Eye Drops for Glaucoma

The website of the Glaucoma Association of Singapore

What do these eyedrops do?

Lowering eye pressure is a proven method of slowing down the progression of glaucoma. Eye pressure is the balance between the production of fluid, and the drainage of fluid within the eye.

Glaucoma eye drops work by either:
– Increasing the outflow of fluid in the eye
– Reducing the production of fluid in the eye

Examples of eyedrops that increase outflow of fluid:
– Prostaglandin analogues: Latanoprost, Travaprost, Brimatoprost, Tafluprost
– Pilocarpine

Examples of eyedrops that reduce fluid production in the eye:
– Beta blocker: Timolol
– Alpha agonist: Brimonidine
– Carbonic anhydrase inhibitors: Brinzolamide, Dorzolamide

Fixed combination glaucoma medications combine 2 glaucoma medications into 1 bottle:
– XalacomTM     : Latanoprost + Timolol
– GanfortTM         : Brimatoprost + Timolol
– CosoptTM          : Dorzolamide + Timolol
– CombiganTM   : Brimonidine + Timolol
– SimbrinzaTM    : Brimonidine + Dorzolamide

Some eyedrops are believed to have additional ‘neuroprotective’ effect by increasing blood flow to the optic nerve head. Examples are: Brimonidine and Dorzolamide.

What are the side effects of eyedrops ?

The common side effects of eyedrops include a transient “stinging” sensation when the eyedrops are instilled. This typically lasts for a few seconds or a few minutes and the eye quickly returns to normal afterwards. However, if the eye is persistently red, itchy, swollen or produces discharge, then you could be allergic to the eyedrop or the preservatives in them. Please seek advice from your ophthalmologists as soon as possible.

There are other common side effects with prostaglandin analogues such as longer eyelashes, increased pigmentation of the iris and/or skin around the eye and loss of fat around the eyeball. Stopping the eyedrops usually reverse these side effects, although it can take months to get back to normal.

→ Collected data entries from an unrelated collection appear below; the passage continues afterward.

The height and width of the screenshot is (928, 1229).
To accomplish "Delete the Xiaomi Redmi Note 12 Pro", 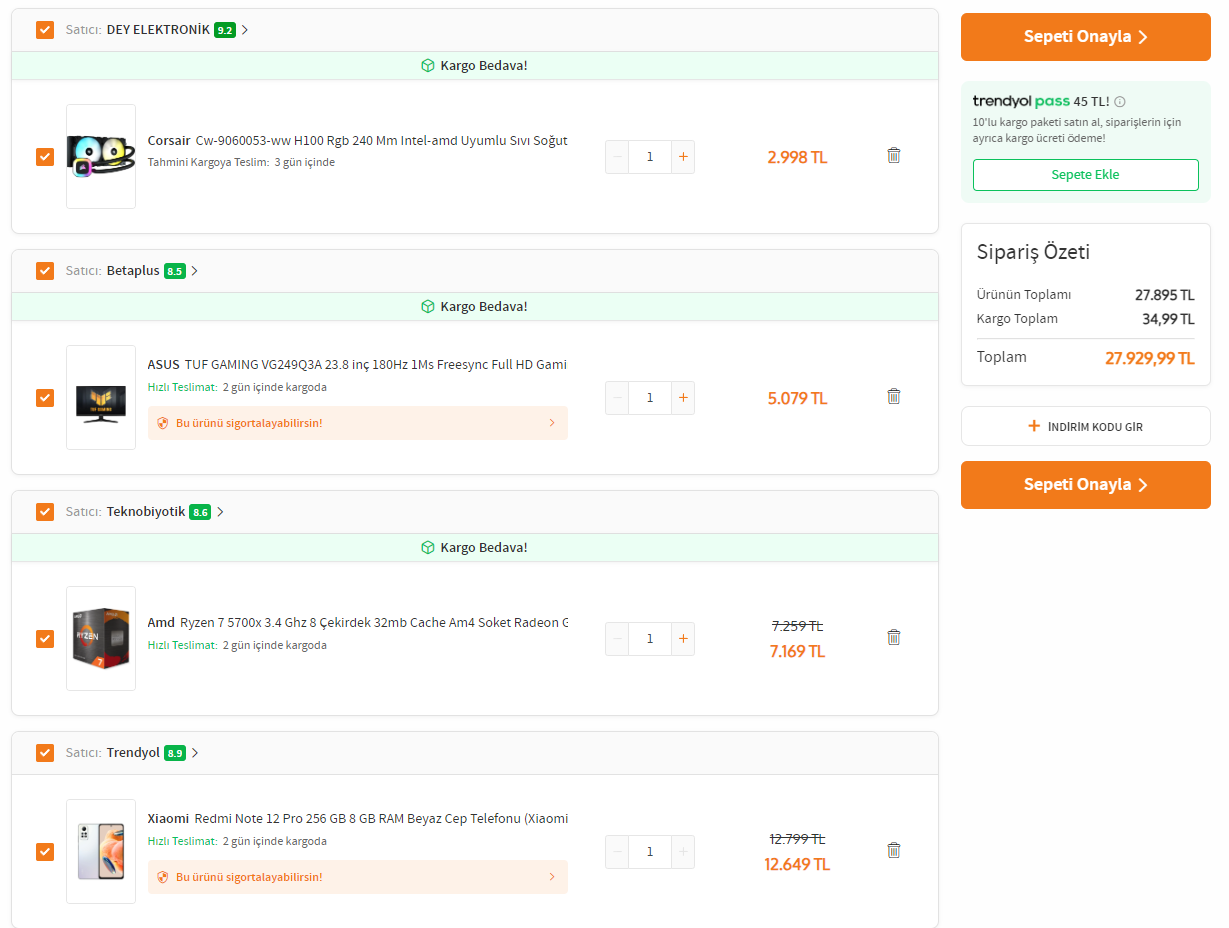I will point(894,850).
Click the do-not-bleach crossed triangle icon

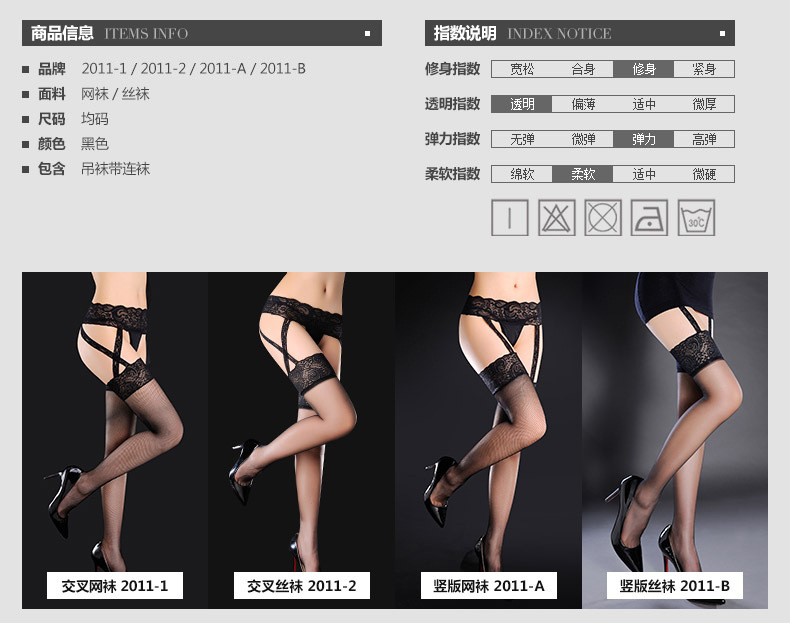(x=556, y=217)
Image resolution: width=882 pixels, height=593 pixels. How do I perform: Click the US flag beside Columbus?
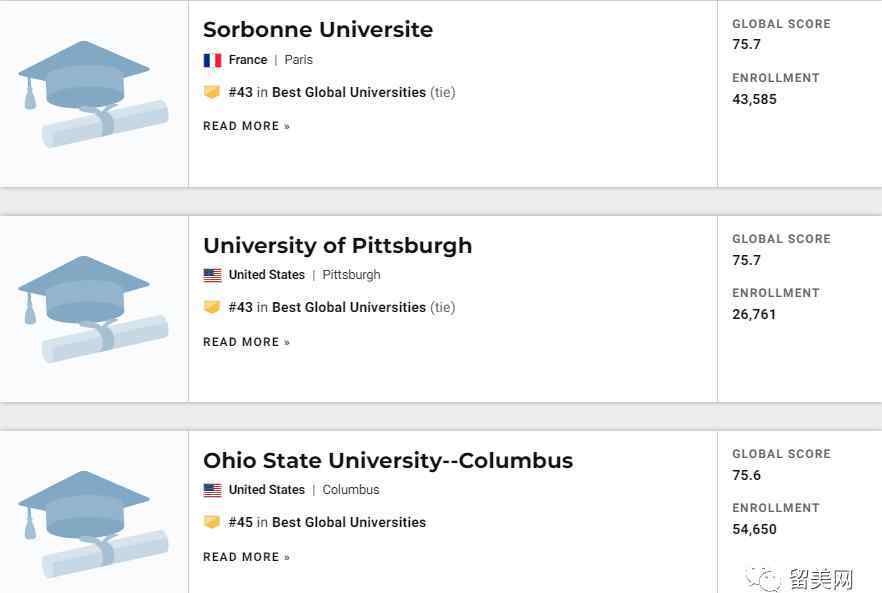[x=212, y=490]
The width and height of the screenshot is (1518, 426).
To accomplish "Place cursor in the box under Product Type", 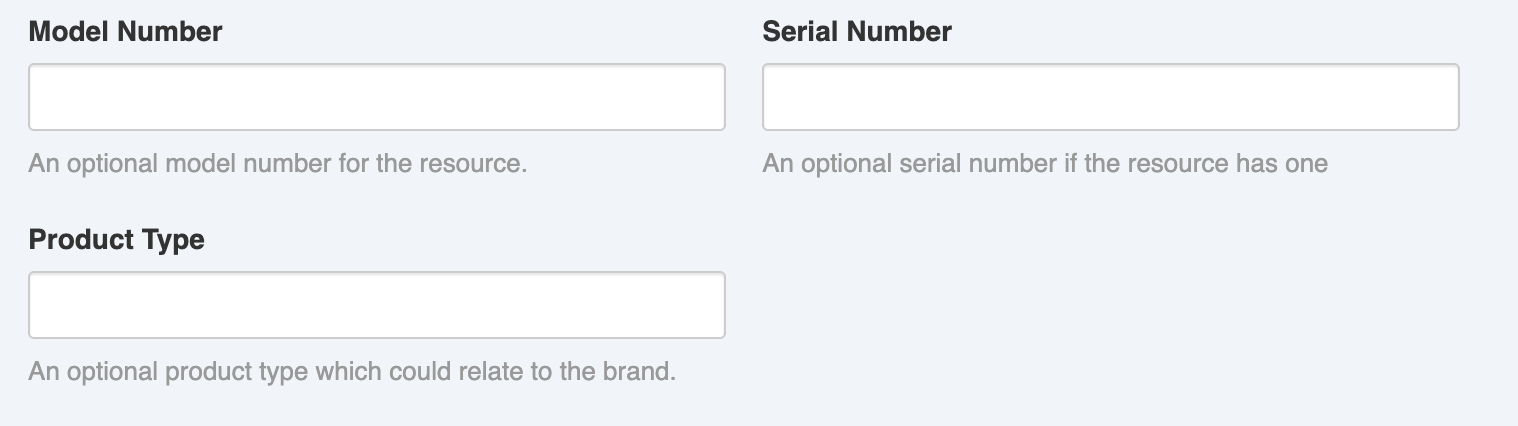I will pos(376,305).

Timolol eye drops belong to the class of beta-blockers and can result in wheeziness or slowing down of the heart rate. If you have asthma or take inhalers, or if you have any heart problem, please inform your doctor as these drops may not be suitable for you. They may also cause depression in some people and in men they may cause impotence. If you notice any of these problems, again, please inform your doctor.

Sometimes your doctor may prescribe oral medications (tablets) to reduce your eye pressure quickly over a short period of time. The most common is oral acetazolamide (commonly known as Diamox). If you have kidney or liver conditions, are pregnant or are allergic to sulphur drugs, please let your doctor know because you might not be suitable to consume acetazolamide. Adverse reactions, occurring most often early in therapy, include numbness or a “tingling” feeling in the hands and feet, hearing problems or tinnitus, loss of appetite, taste alteration and gastrointestinal disturbances such as nausea, vomiting and diarrhoea, the need to urinate frequently and occasional instances of drowsiness and confusion.

How do I use my eyedrops?

Using eyedrops may be tricky for some especially if their vision is reduced, they have poor hand-eye coordination or have difficulty squeezing the eyedrop bottles. In these situations, a care giver may be required to help instil the eyedrops.

Several tips include:
• Check that the eyedrops have not expired
• Check the patient’s name and eye drops label against the prescription
• Sit the patient down or lie down on the bed comfortably
• Remove the cap from the bottle (or the pipette from the bottle)
• If you are instilling the eyedrops yourself, look upwards. If you are the care-giver, ask the patient to look upwards
• With the index finger of one hand take a folded swab or paper tissue to gently pull down the lower eyelid. Do not make the eyelid turn out too much as instilled drops may fall out on to the cheek
• With the dropper about five centimetres above the eye, squeeze the bottle or pipette rubber and allow one or two drops to fall inside the central part of the lower eyelid
• Do not allow the bottle or pipette to touch the eyelid skin or eye lashes as it will cease to be sterile and needs to be thrown away
• Ask the patient to close the eye and rotate the eyeball by keeping the eyelid closed, but pretending to look left, right, up and down
• Finally, being careful not to touch the tip of the bottle to anything, replace and secure the bottle top

If you are comfortable taking eyedrops, try also placing a finger at the edge of the eye nearest to the nose and pressing in gently. This will stop the medication being flushed down the ducts and into the back of the throat. This very simple technique is called ‘punctal occlusion’ and you can ask your ophthalmologist to demonstrate how to do it.